The oppressive tropical heat and humidity in the Congo was worse than anything they'd experienced so far. It was a real effort to stir themselves to refuel the aircraft and prepare for the long trans-Atlantic flight that lay ahead of them. Due to the enormous distance to be covered (some 3,500 miles), they had to fill the aircraft's tanks to the brim. It was heavily overloaded when they came to take off, and they only just managed to get airborne before the river ran into the rapids below the city (which would certainly have destroyed the plane). Even after lift-off, it took several miles of flight before they could gain enough altitude to feel safe.

It took them more than twenty hours to cross the South Atlantic. Shortly before noon, local time, they landed at Natal in Brazil. While they were waiting for the immigration formalities to be completed and the aircraft to be refueled, they were forced to disembark so that two local officials could fumigate the aircraft against yellow fever. To their anger and disgust, when they got aboard once more to continue the flight, personal documents, cash and some maps were missing, clearly the work of the fumigation crew.

That same afternoon they headed for Port of Spain on the island of Trinidad in the Caribbean. They arrived there at 3 a.m. the following morning, to find the first Pan Am station they'd encountered since leaving Noumea. They were given a warm welcome, and collapsed into bed to rest after their long ordeal. While they slept, the local station supervised the refueling of their aircraft.

The final leg of the journey was from Trinidad to New York. They arrived shortly before dawn on January 6th, 1942, only to be ordered to wait until sunrise before landing, for fear of striking a floating obstacle in the water. Their long journey was over at last - and, as a contrast to the heat and humidity of the tropics through which they'd flown around the world, the cold water of New York harbor froze against their hull as they touched down!

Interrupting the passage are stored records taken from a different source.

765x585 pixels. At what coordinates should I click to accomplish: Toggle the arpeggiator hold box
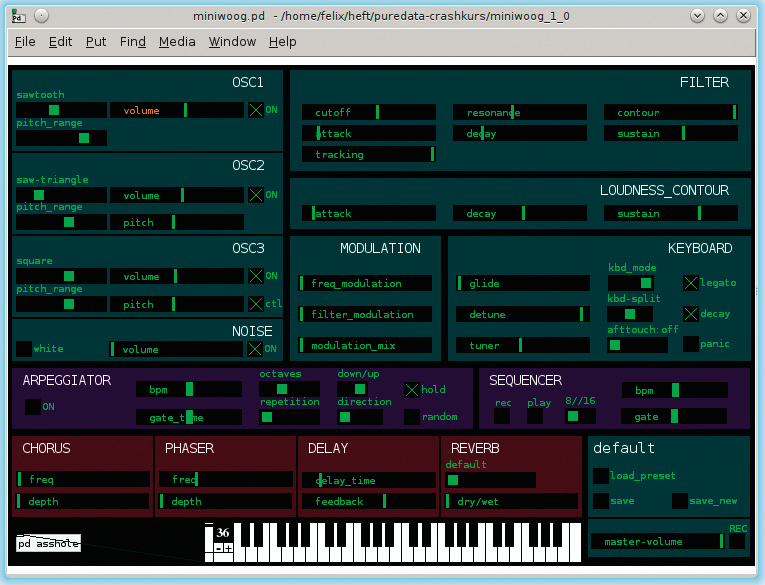412,389
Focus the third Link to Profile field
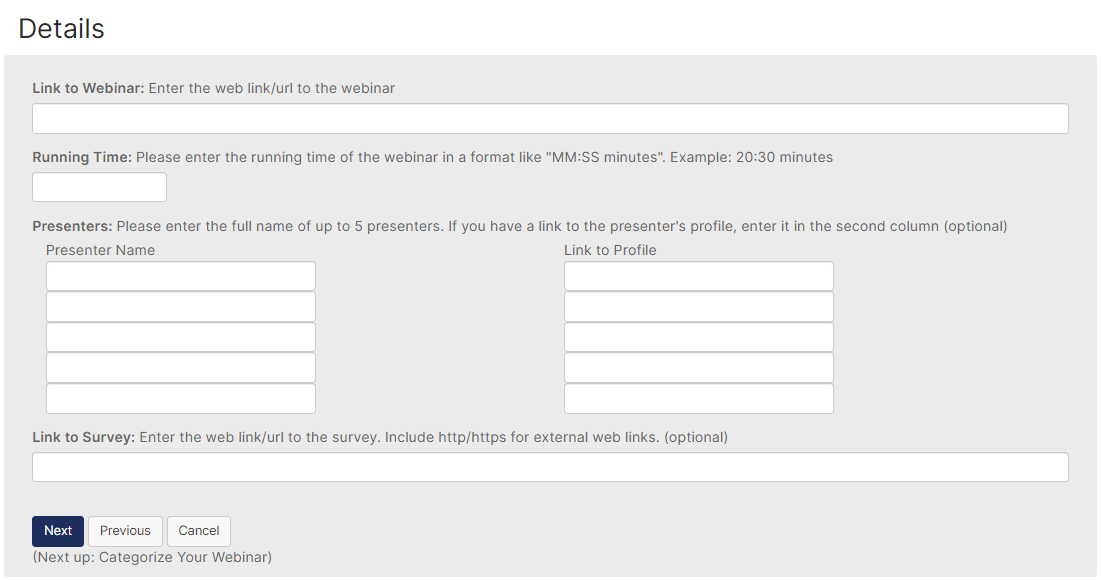Screen dimensions: 1101x582 click(x=698, y=337)
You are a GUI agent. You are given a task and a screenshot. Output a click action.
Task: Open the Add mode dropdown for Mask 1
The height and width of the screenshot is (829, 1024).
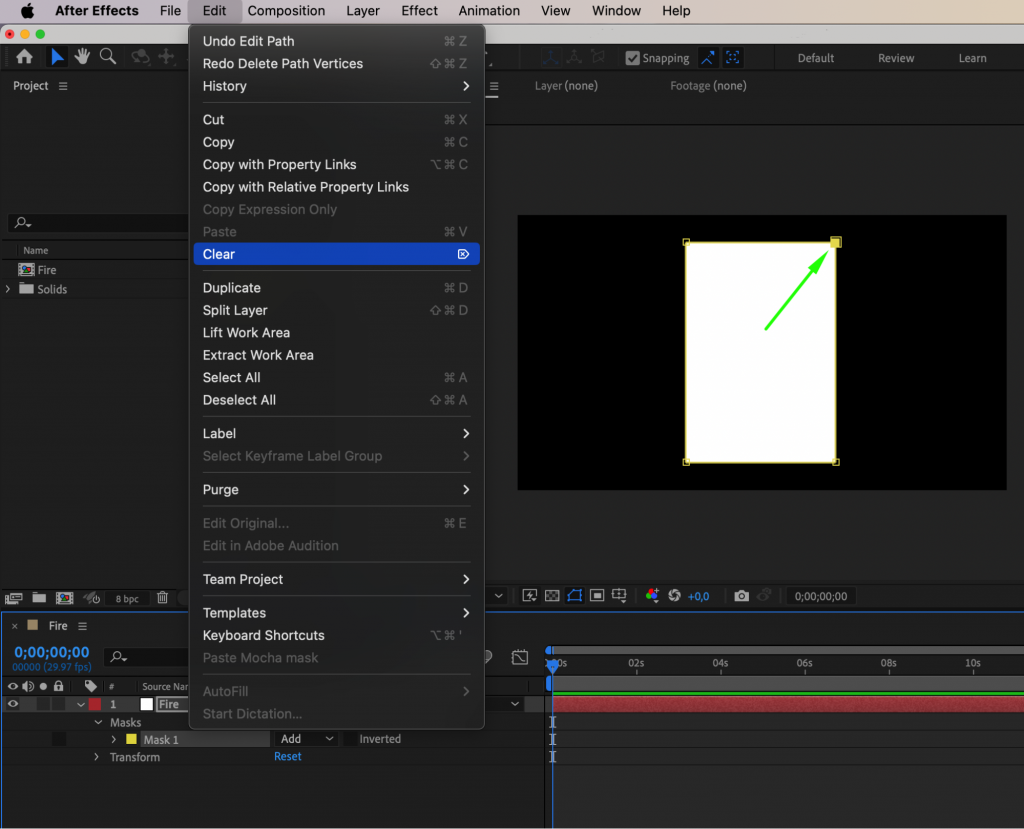point(306,738)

The flight of the Pacific Clipper broke many records. Although technically not a complete circumnavigation of the Earth, because it did not return to San Francisco, the point of departure, it was nevertheless accounted as such, because they had flown far more than the distance around the world. As such, it was recognized as the first round-the-world flight by any commercial airliner. It was also the longest continuous journey by a commercial aircraft, and the first-ever circumnavigation by any aircraft to follow a near-Equatorial route (they had crossed the Equator four times on their journey). They landed in five out of seven continents, flew 31,500 miles in 209 hours at an average speed of 150 miles per hour, and made 18 stops under the flags of 12 different nations. They also made the longest non-stop flight in Pan American's history, the 3,583 mile crossing of the South Atlantic from Leopoldville to Natal.




The Pacific Clipper, along with her sister Clippers, was taken into the service of the US Navy. They spent the war ferrying personnel and supplies across the Atlantic and Pacific Oceans. None of them returned to commercial service with Pan American. By the end of World War II, land-based aircraft had developed sufficiently to make flying-boats uneconomical, and largely irrelevant to the future growth of aviation.

The Pacific Clipper was sold to Universal Airlines after the war, and was damaged in a severe storm while riding to her moorings. She was subsequently broken up for parts - a sad and undignified end for an aircraft that had made history.

Peter

4 comments:

MJRoss said...

Many thanks for the Boeing 314 pix and info. I am reading Ken Follett's 'Night over Water", about the fictional 'last flight' of the Clipper in 1939 at the start of WWII. Great thriler.

pburt said...

How strange! The same book brought me to search for information about Boeing 314s and to this website. Thanks for the information.

sevenrobes said...

the third officer is my grandfather, now deceased.

Cambias said...

I've been fascinated by this story ever since I read about it in a magazine article -- either Smithsonian or Air & Space. I didn't know there was a book about it; now I'll have to track down a copy.